(Stored records)
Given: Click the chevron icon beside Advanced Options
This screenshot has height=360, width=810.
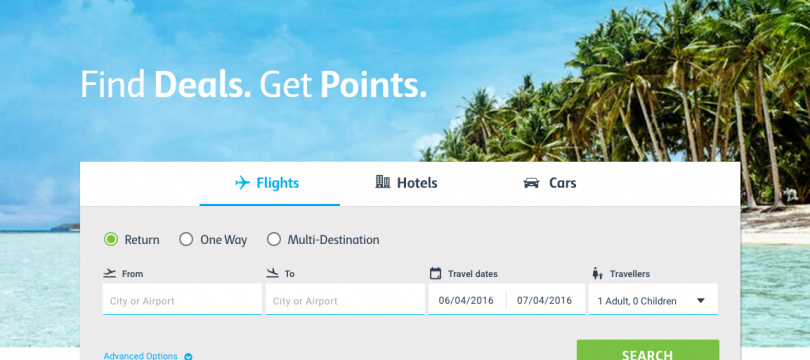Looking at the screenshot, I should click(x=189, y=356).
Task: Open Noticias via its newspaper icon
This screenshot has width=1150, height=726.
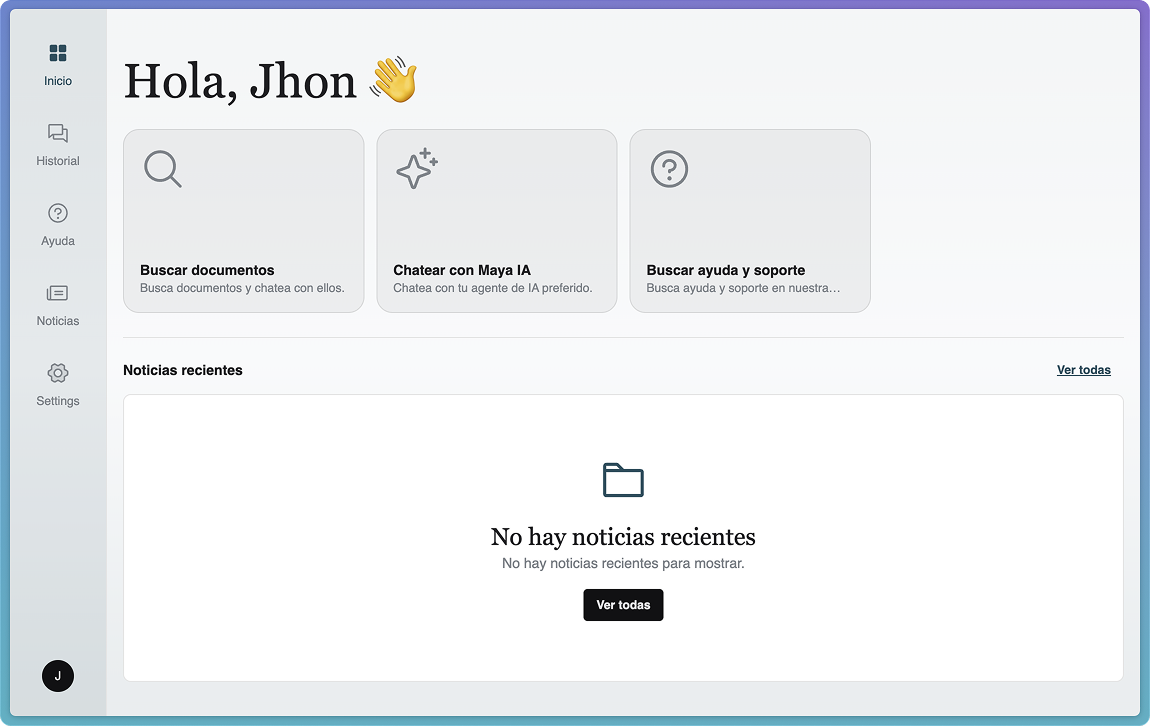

Work request → Scan the lines above for the word "icon", then copy each line that has it.

Solution for this exercise →
Given: Click the chevron icon beside Advanced Options
Task: Open Noticias via its newspaper icon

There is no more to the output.